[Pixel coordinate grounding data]
*** Block opens ***

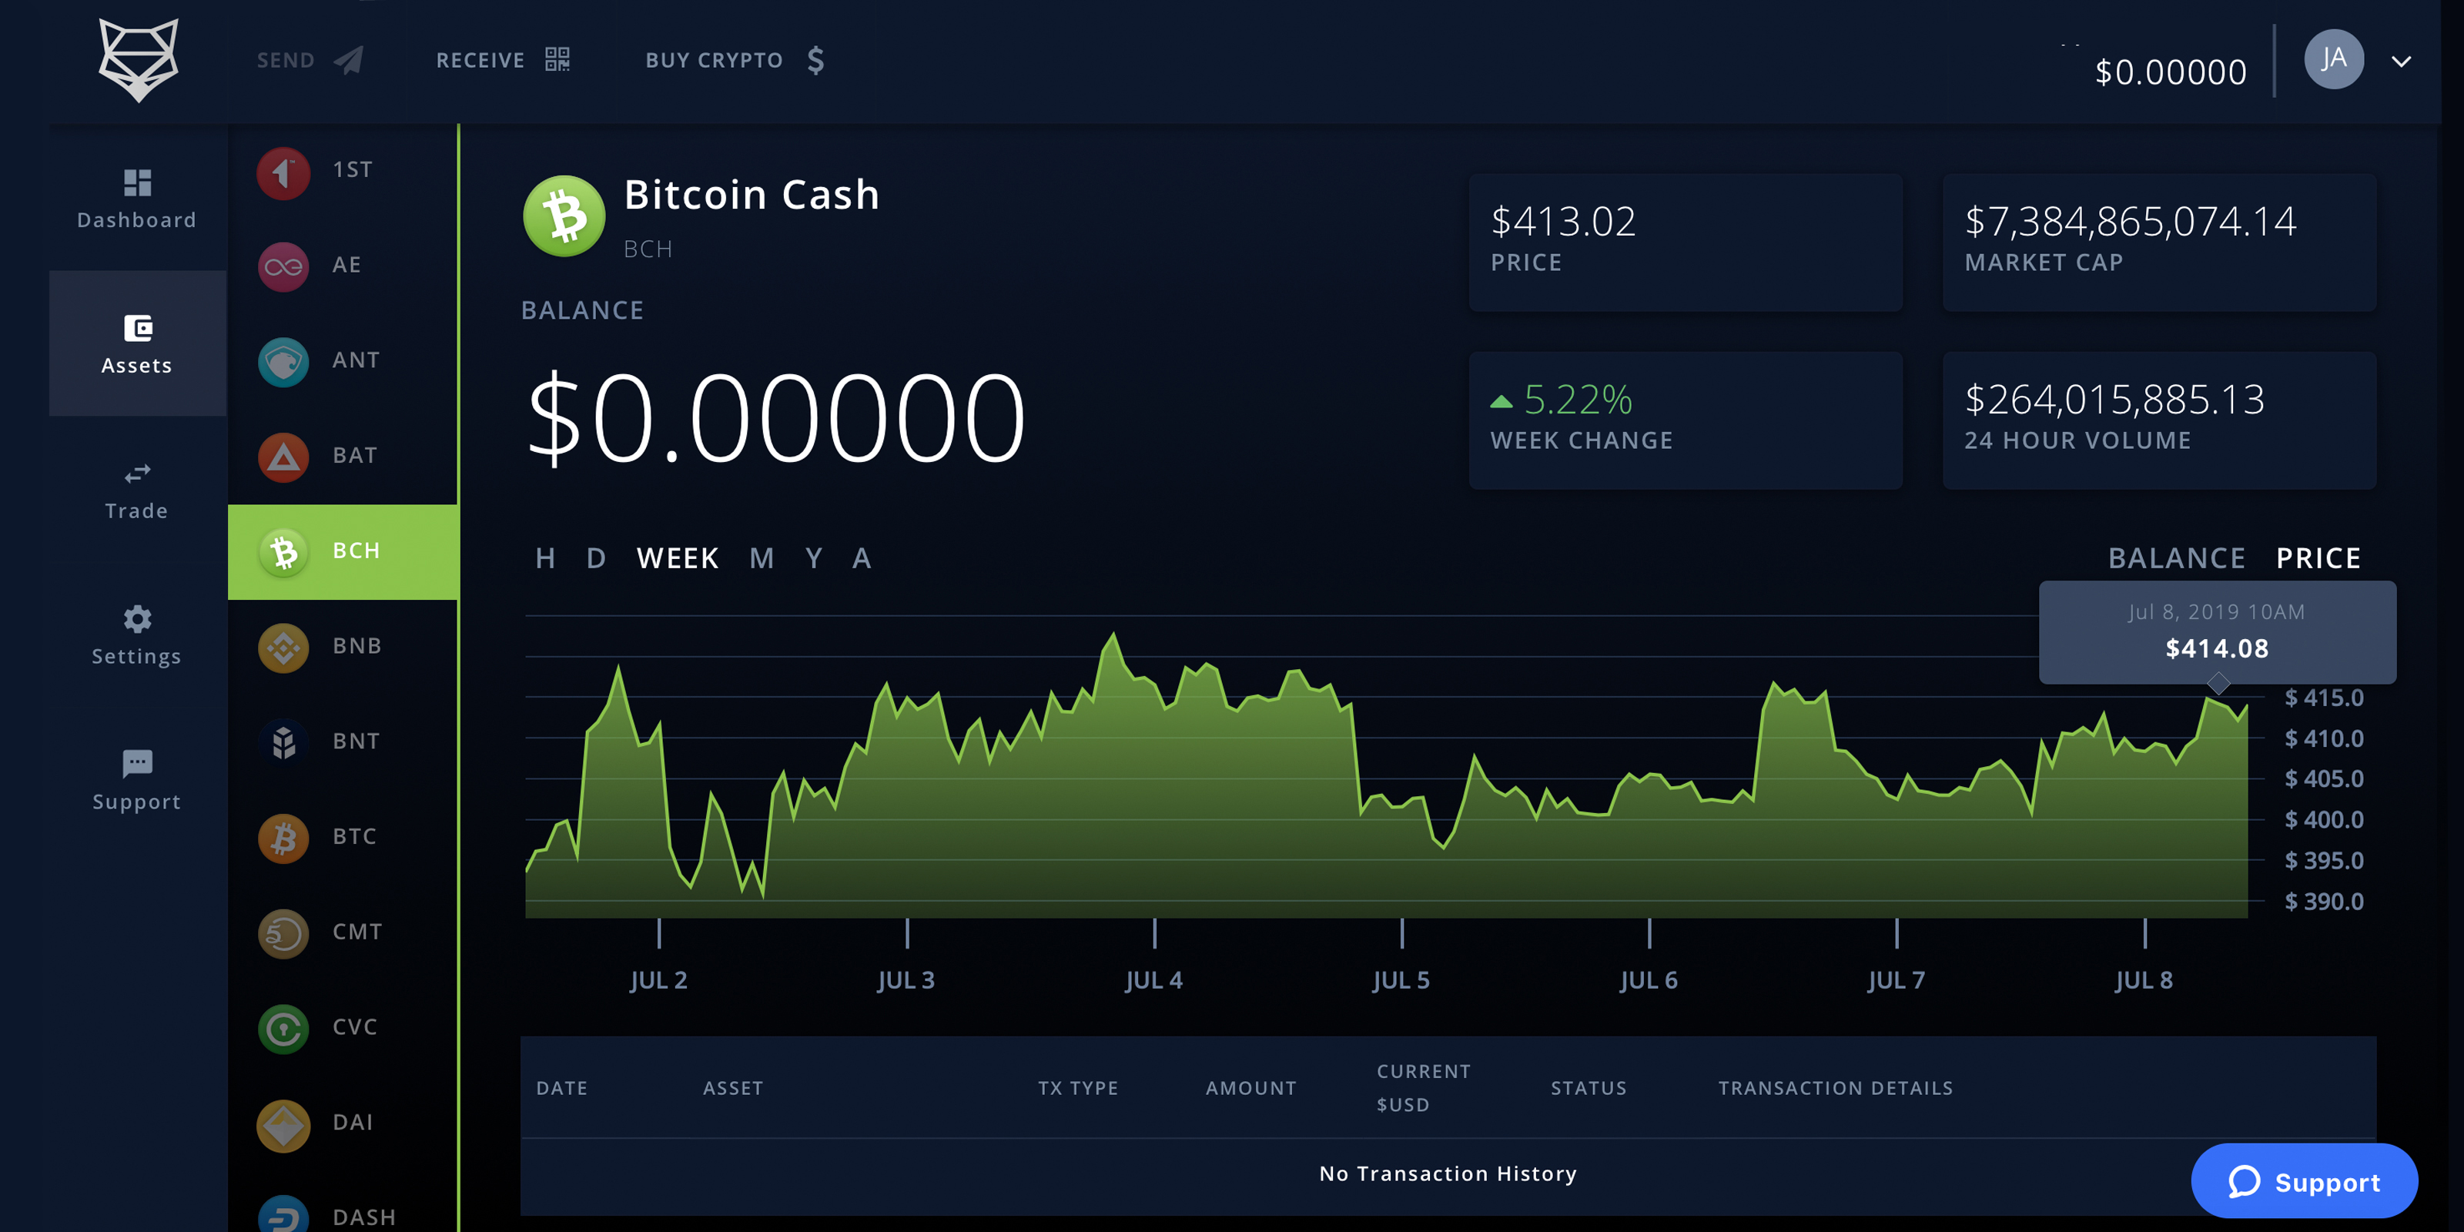The width and height of the screenshot is (2464, 1232).
Task: Expand the account menu chevron
Action: [2401, 61]
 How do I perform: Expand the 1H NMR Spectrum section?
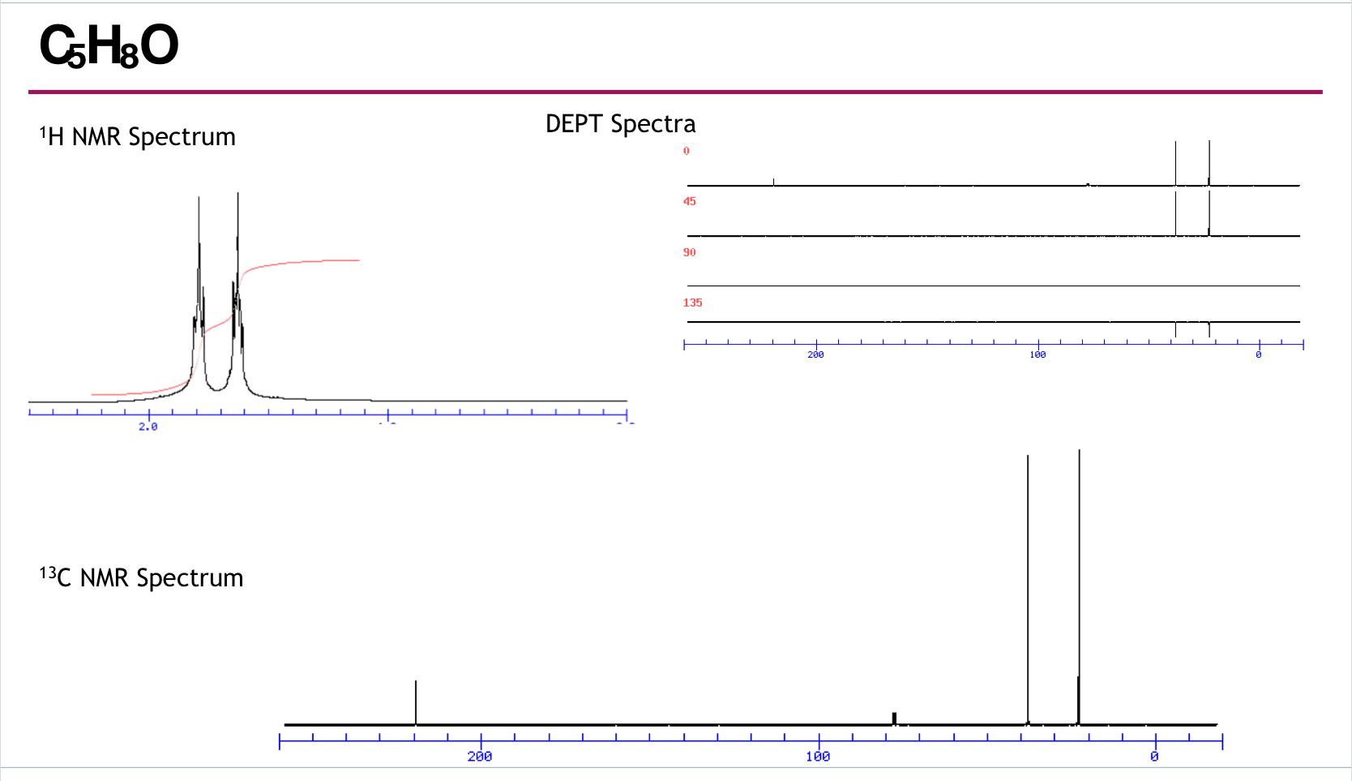pyautogui.click(x=138, y=136)
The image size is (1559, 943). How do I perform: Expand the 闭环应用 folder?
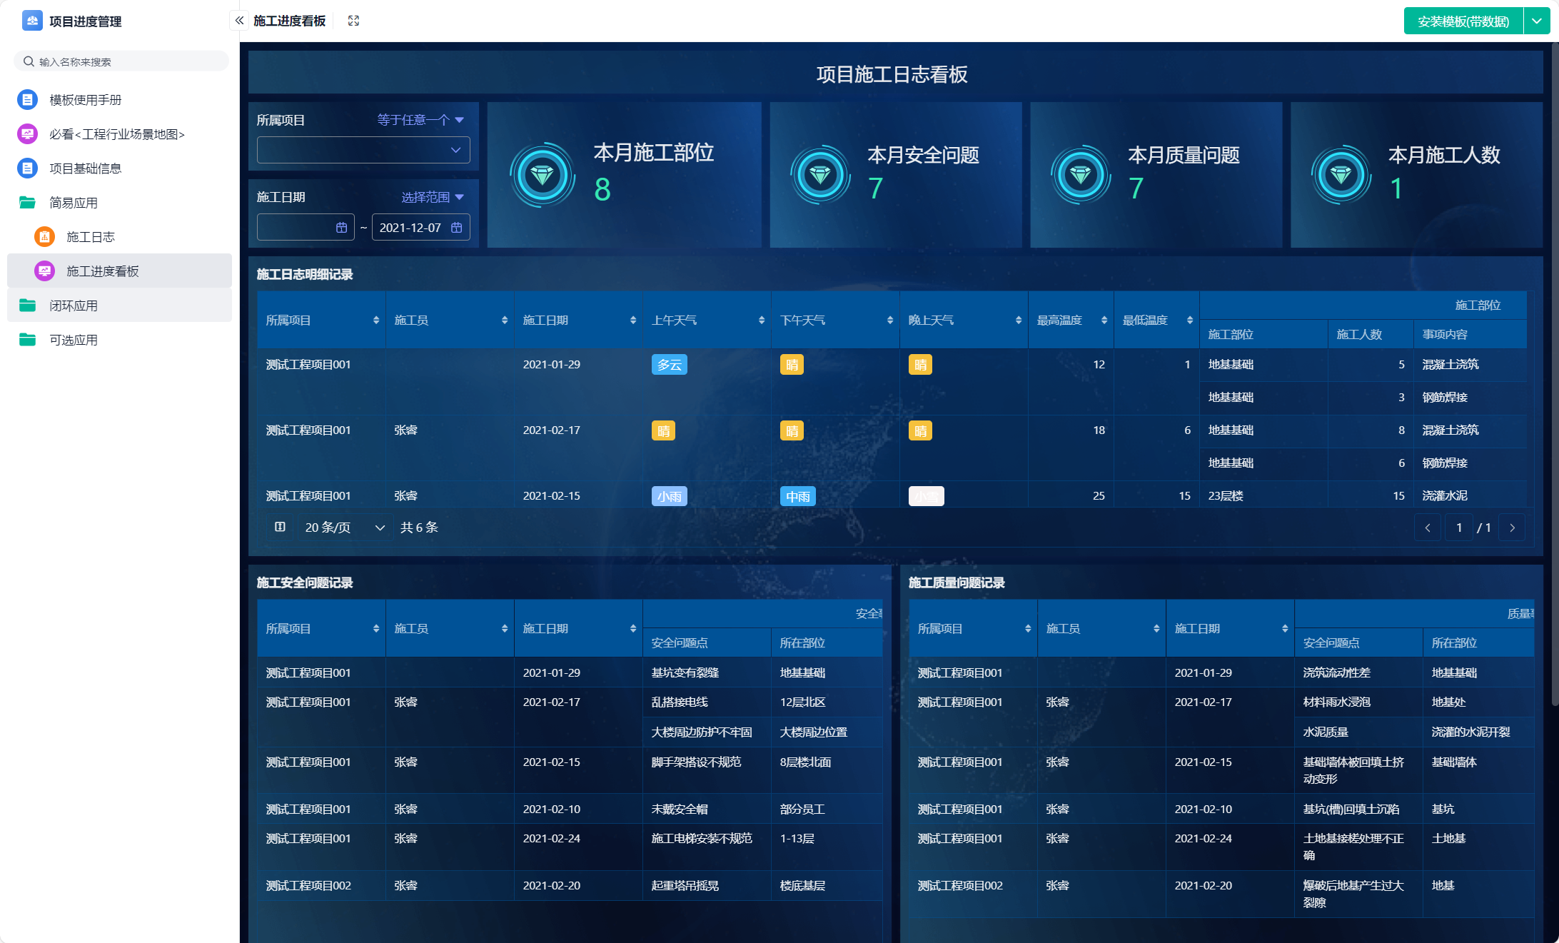pyautogui.click(x=73, y=306)
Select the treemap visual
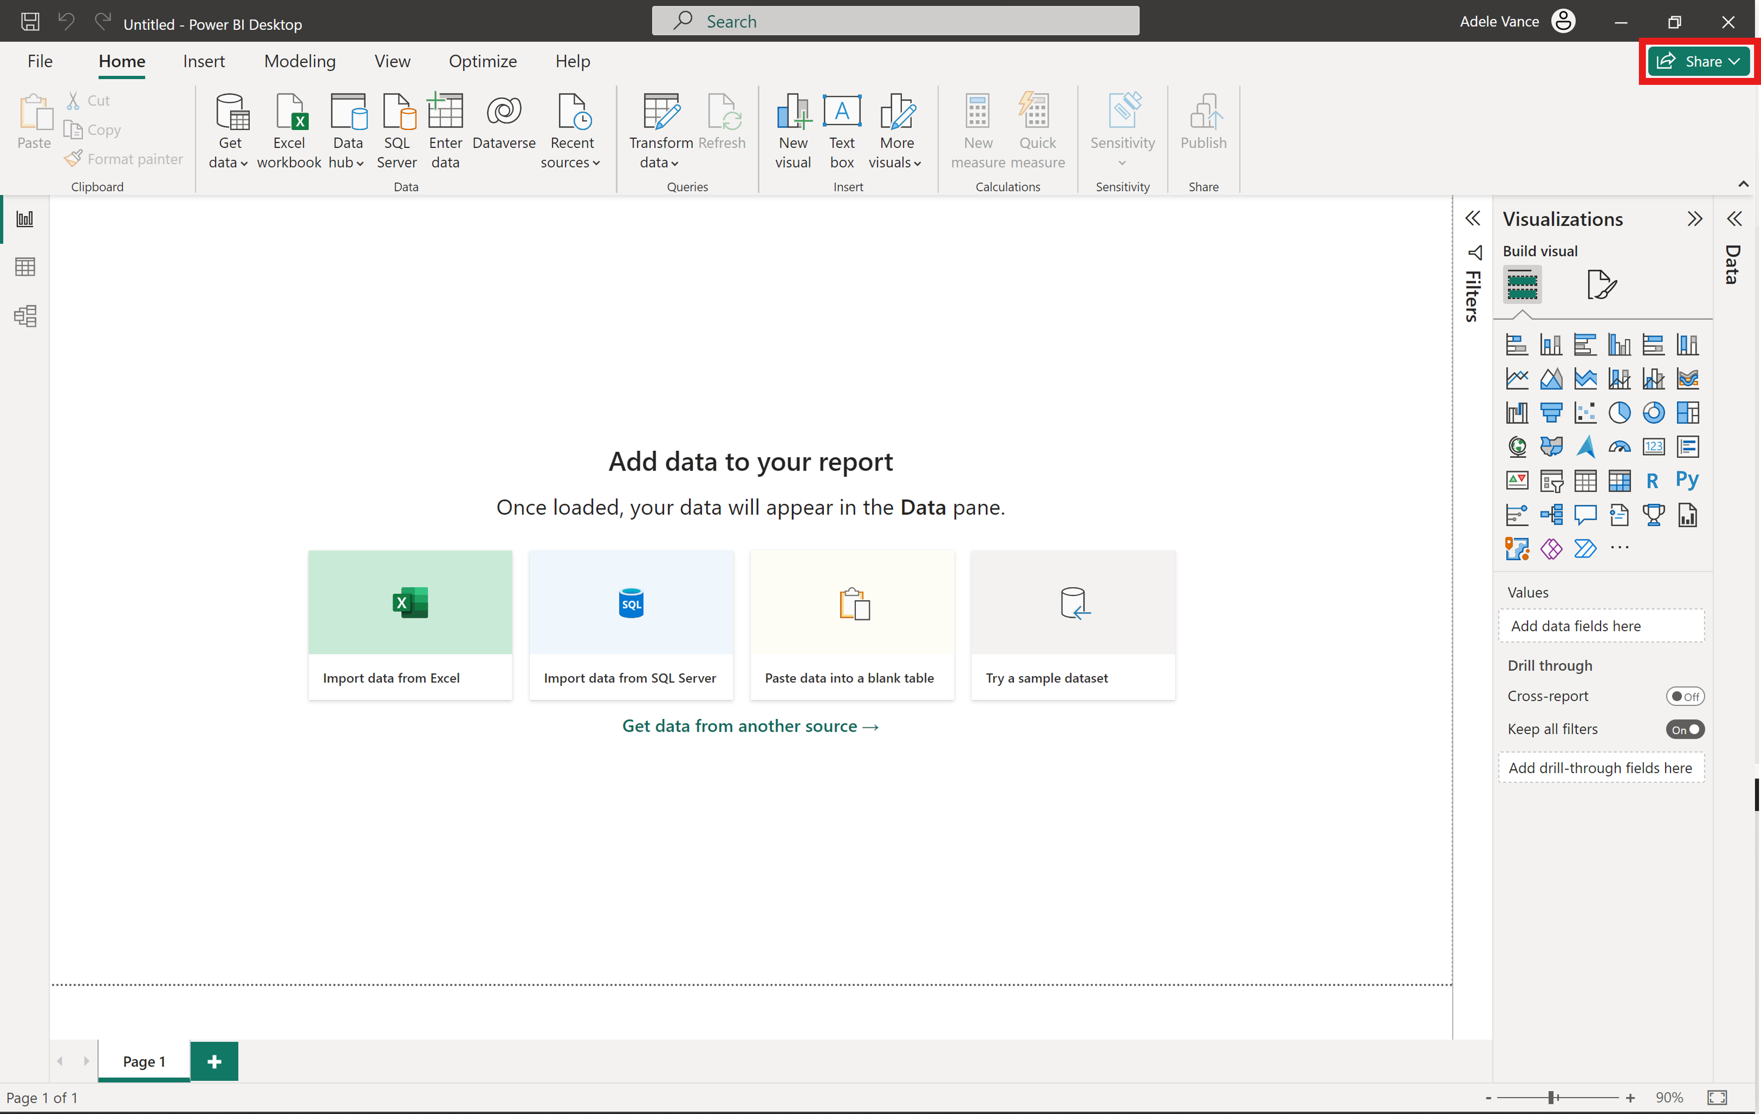Viewport: 1761px width, 1114px height. (x=1688, y=413)
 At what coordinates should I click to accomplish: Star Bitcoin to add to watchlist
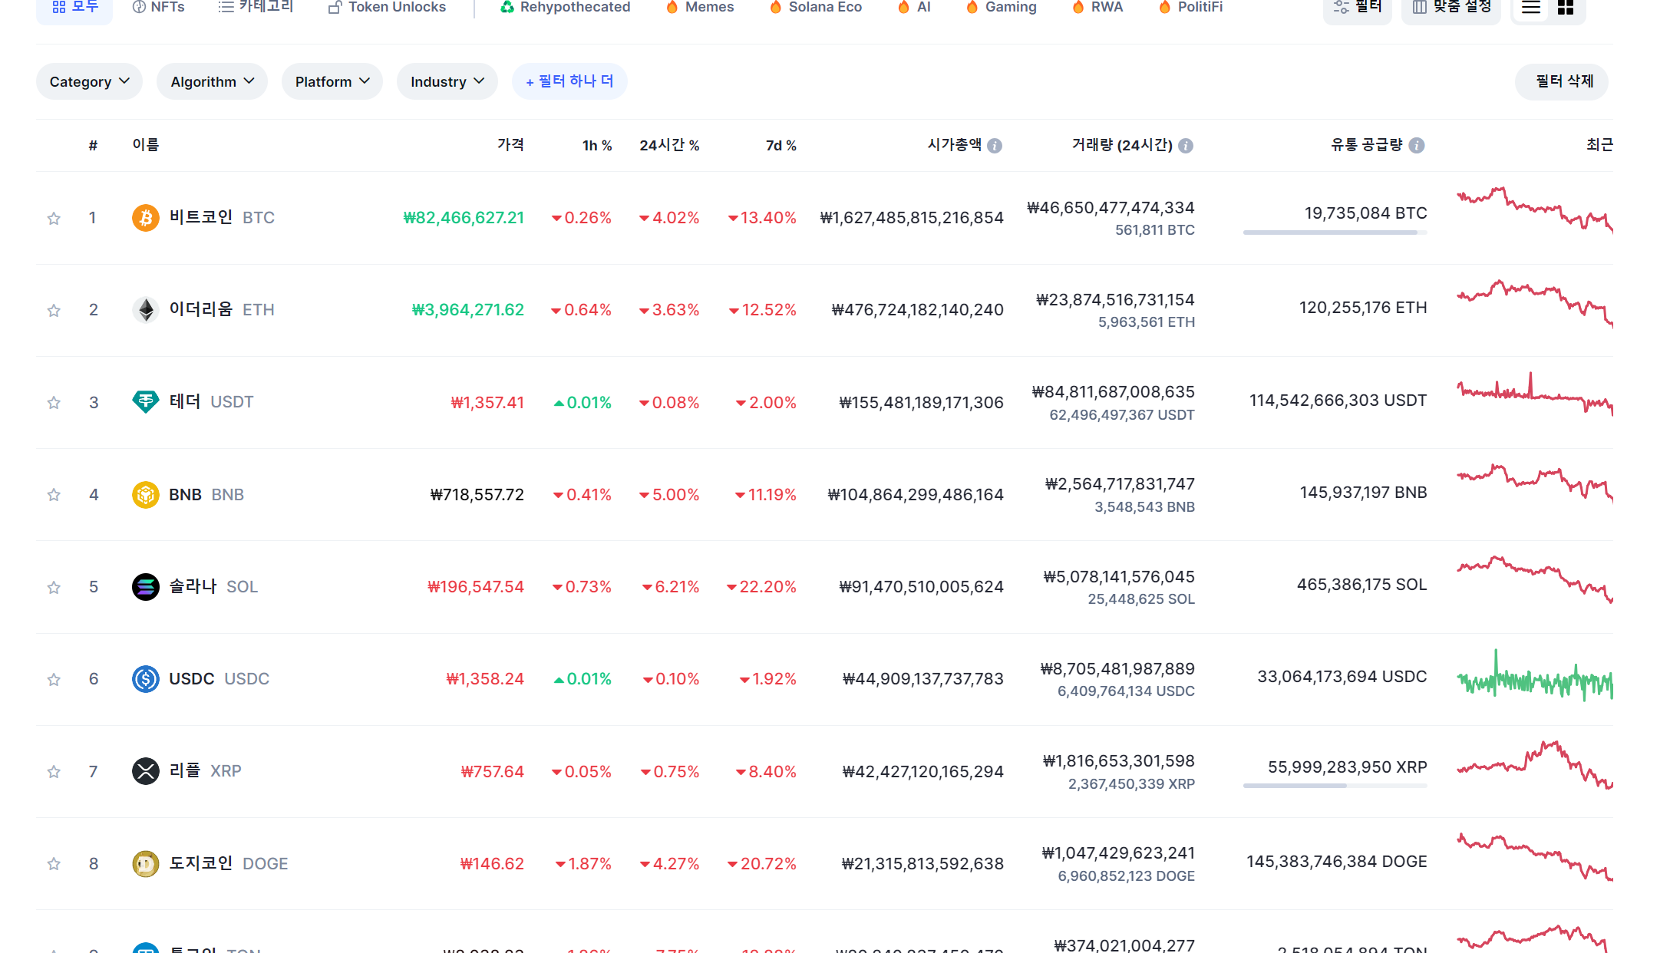54,219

*** Block closes ***

Task statement:
Reproduce, exactly and with no pictures, the lines from the line containing "Select the treemap visual" through the closing line of the data above, keeping both ends.

Written reply:
Select the treemap visual
Viewport: 1761px width, 1114px height. (x=1688, y=413)
 At what coordinates should I click to accomplish: Star Bitcoin to add to watchlist
54,219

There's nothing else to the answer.